# Towing With '07 Tundra 4.7l



## vendorsw21 (Oct 31, 2008)

Hi Everybody! 
We bought 2009 Outback 210RS. My problem is I have a 2007 Toyota Tundra 4.7 liter double cab with a GCVW of 13500 lb and the GVWT is 6700 lb. Keystone claims that the shipping weight is 4865 lb. I will also be running with a husky WD hitch with sway control. Toyota has told me I can tow 8100 lb. What are the maximum weights that you haul with this size engine?
Thanks


----------



## fishingmarlin (Nov 27, 2005)

I blew 2 transmissions pulling my 21RS with a 5.3L Chevy 1500 before I found out for some reason my Z-71 package did not include the extra transmission cooler. My first suggestion is make sure you have an additional heavy duty transmission cooler added. If you look inside your grille it will be a smaller radiator attached to your radiator. The next thing would be to get a transmission temperature gauge personally if you can get one directly in the pan is best coming out of the radiator. My GVWR was 6700lbs

I had a Ford salesman tell me that I could get the new F150 that has a tow rating of 11,000lbs and pull a 39ft trailer. I have also had a salesman tell me I could tow a 30ft fifth wheel with a 1500 chevy. Thank goodness for sites like this where they saved me from

You may also check for some Tundra forums on the net and see what owners have to say. I know the Tundra's are solid trucks and I was very close to buying the big one but the cab was too small and I wanted diesel.

FYI-Toyota is coming out with a diesel 2009 model.


----------



## CamperAndy (Aug 26, 2004)

Your last thread has a lot of responses.

Tundra towing


----------



## Mr. C (May 19, 2006)

vendorsw21 said:


> Hi Everybody!

* EXERCISE TASKS *
A. In the towing thread, how many transmissions did fishingmarlin blow pulling a 21RS?
B. Duplicate the part of the towing thread that begins at the words "I had a Ford" and stops after "diesel 2009 model.".

* DATASET SECTION *

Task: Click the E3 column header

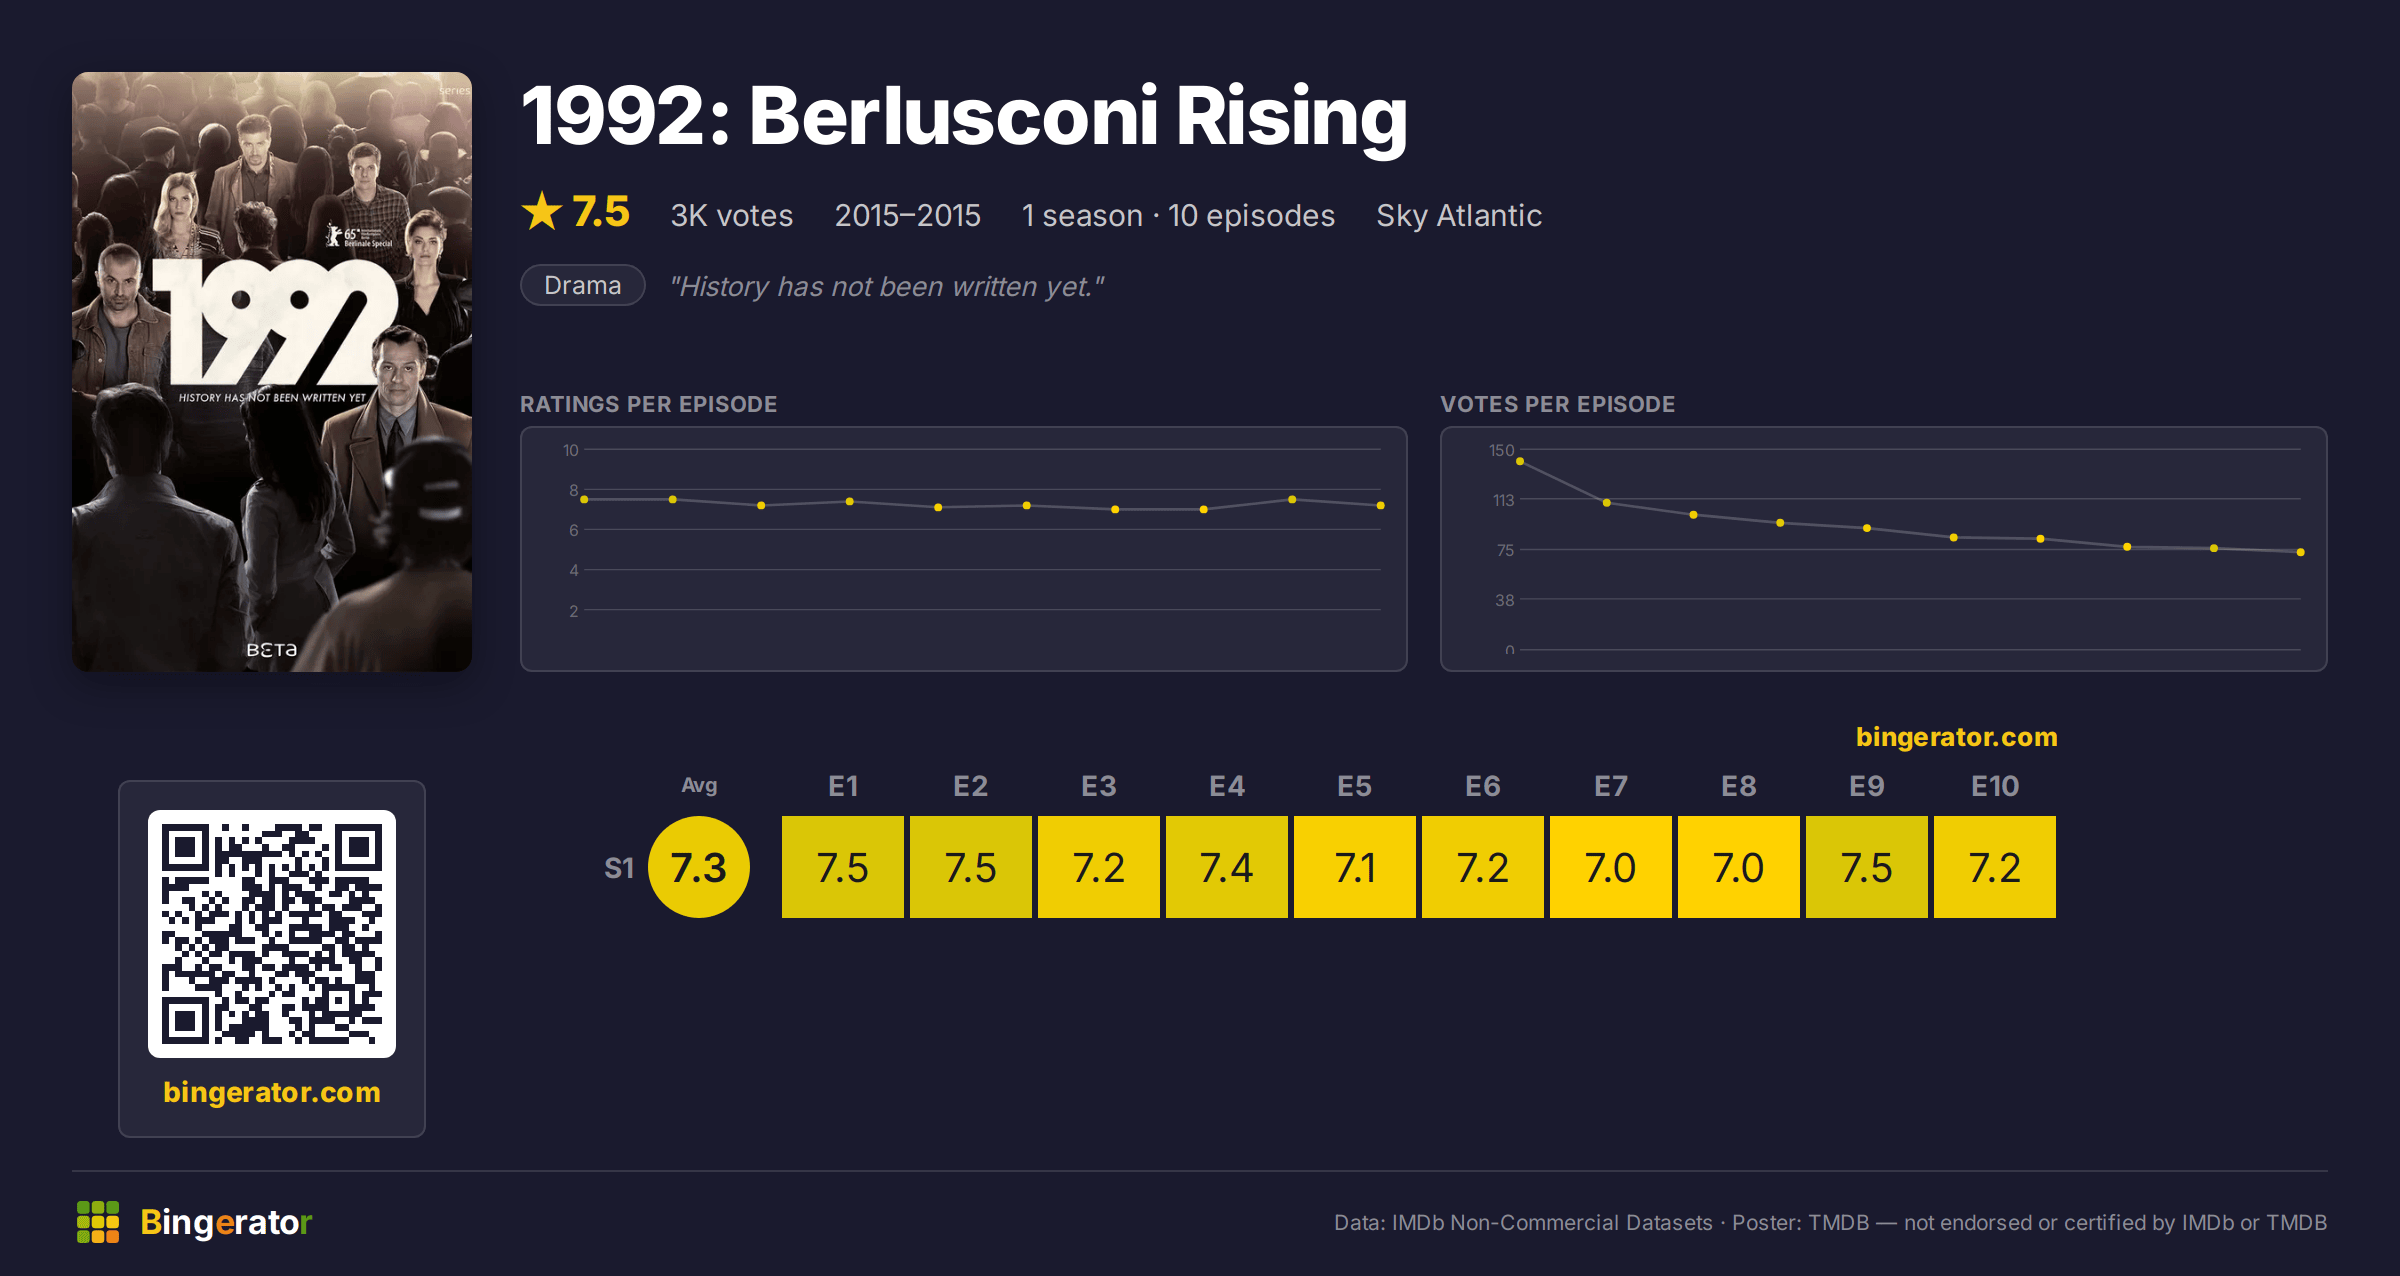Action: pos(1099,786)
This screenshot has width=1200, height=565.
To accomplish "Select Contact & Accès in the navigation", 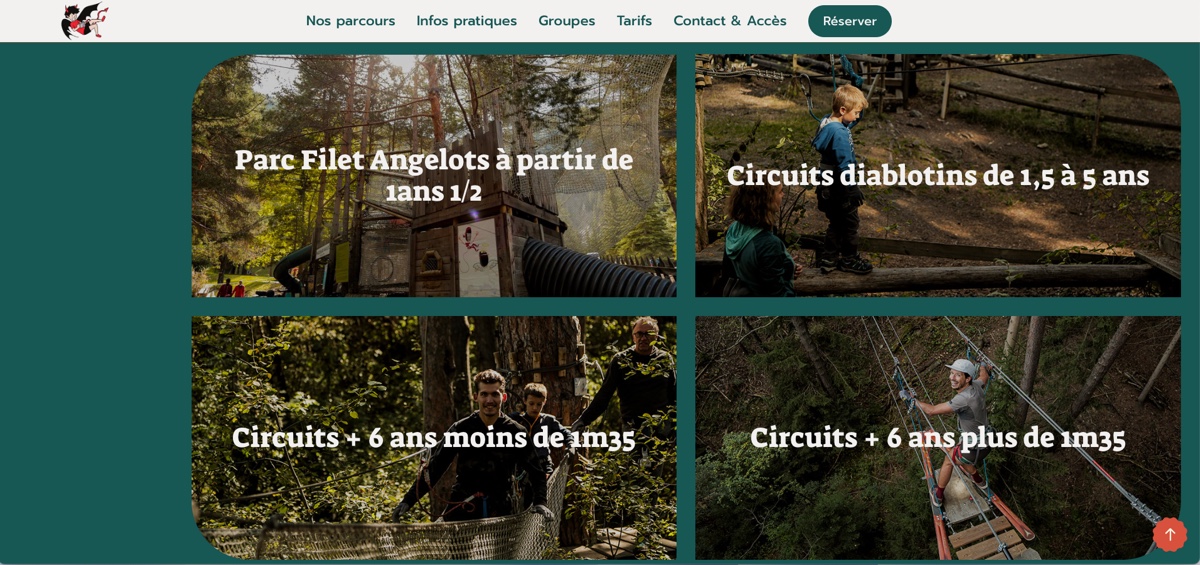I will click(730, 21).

* TASK-BY-TASK RESULTS *
A. Two.

B.
I had a Ford salesman tell me that I could get the new F150 that has a tow rating of 11,000lbs and pull a 39ft trailer. I have also had a salesman tell me I could tow a 30ft fifth wheel with a 1500 chevy. Thank goodness for sites like this where they saved me from

You may also check for some Tundra forums on the net and see what owners have to say. I know the Tundra's are solid trucks and I was very close to buying the big one but the cab was too small and I wanted diesel.

FYI-Toyota is coming out with a diesel 2009 model.